# What is required:
In the data below, find the line containing "haznos una pregunta (107, 1418)", then set down that line and every later line up to and including the line containing "Can cat litter", exactly.

(Stored data entries)
==*==

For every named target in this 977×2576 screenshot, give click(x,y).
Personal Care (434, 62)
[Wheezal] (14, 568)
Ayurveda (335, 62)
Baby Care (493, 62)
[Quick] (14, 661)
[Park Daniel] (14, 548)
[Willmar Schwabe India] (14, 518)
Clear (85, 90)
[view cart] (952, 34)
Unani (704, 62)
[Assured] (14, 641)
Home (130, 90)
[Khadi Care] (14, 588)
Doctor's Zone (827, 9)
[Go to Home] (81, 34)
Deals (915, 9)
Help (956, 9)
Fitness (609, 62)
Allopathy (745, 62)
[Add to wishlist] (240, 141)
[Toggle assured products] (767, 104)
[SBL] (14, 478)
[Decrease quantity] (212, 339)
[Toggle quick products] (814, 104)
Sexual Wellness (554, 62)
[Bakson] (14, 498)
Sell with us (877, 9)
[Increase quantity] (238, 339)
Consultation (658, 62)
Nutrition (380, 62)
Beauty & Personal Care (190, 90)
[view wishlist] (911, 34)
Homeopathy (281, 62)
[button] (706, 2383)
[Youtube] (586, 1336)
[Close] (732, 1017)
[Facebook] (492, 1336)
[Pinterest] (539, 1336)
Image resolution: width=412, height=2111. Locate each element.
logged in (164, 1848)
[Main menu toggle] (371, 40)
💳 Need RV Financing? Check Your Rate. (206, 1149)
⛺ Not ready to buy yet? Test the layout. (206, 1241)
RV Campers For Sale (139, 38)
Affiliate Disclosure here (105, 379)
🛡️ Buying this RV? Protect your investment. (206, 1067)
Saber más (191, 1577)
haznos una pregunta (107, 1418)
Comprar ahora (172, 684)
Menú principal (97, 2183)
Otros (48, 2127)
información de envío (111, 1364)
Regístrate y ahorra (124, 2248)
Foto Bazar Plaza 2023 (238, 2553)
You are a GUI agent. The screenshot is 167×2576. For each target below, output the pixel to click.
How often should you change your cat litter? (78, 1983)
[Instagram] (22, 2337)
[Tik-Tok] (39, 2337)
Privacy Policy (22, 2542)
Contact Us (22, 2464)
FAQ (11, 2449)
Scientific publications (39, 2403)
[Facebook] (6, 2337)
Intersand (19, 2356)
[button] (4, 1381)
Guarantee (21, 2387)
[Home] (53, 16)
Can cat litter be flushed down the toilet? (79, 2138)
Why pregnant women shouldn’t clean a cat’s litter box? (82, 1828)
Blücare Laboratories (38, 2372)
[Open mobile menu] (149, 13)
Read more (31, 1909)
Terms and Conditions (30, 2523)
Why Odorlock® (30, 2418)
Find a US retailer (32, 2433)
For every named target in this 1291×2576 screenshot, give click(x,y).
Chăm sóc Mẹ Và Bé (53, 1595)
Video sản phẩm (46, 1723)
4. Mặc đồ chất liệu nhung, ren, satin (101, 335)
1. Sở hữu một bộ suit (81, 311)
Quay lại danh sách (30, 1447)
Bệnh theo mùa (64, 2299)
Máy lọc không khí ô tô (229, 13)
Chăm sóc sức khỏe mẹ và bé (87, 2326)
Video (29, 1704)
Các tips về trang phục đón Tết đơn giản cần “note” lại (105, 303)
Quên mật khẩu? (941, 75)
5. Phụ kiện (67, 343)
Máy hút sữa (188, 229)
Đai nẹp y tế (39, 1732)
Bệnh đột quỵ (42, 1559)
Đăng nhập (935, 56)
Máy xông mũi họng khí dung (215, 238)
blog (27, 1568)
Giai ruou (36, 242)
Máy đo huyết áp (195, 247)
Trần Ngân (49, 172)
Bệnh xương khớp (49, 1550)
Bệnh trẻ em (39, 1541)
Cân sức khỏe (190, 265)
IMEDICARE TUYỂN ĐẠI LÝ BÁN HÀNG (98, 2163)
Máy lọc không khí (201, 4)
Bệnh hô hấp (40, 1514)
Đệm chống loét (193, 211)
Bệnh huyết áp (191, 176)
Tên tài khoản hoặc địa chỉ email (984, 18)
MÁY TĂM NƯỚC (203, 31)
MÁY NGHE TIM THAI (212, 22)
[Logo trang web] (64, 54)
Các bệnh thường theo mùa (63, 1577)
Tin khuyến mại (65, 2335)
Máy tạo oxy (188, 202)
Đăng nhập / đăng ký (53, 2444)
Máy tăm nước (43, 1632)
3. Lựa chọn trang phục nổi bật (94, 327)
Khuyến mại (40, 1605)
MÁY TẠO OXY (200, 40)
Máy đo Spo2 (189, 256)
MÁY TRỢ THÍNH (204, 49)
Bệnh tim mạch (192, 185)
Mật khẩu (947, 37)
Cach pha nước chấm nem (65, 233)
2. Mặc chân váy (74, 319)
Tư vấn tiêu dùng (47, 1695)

==*==

# Solution to this problem:
haznos una pregunta (107, 1418)
Comprar ahora (172, 684)
Menú principal (97, 2183)
Otros (48, 2127)
información de envío (111, 1364)
Regístrate y ahorra (124, 2248)
Foto Bazar Plaza 2023 (238, 2553)
You are a GUI agent. The screenshot is 167×2576. For each target below, output the pixel to click.
How often should you change your cat litter? (78, 1983)
[Instagram] (22, 2337)
[Tik-Tok] (39, 2337)
Privacy Policy (22, 2542)
Contact Us (22, 2464)
FAQ (11, 2449)
Scientific publications (39, 2403)
[Facebook] (6, 2337)
Intersand (19, 2356)
[button] (4, 1381)
Guarantee (21, 2387)
[Home] (53, 16)
Can cat litter be flushed down the toilet? (79, 2138)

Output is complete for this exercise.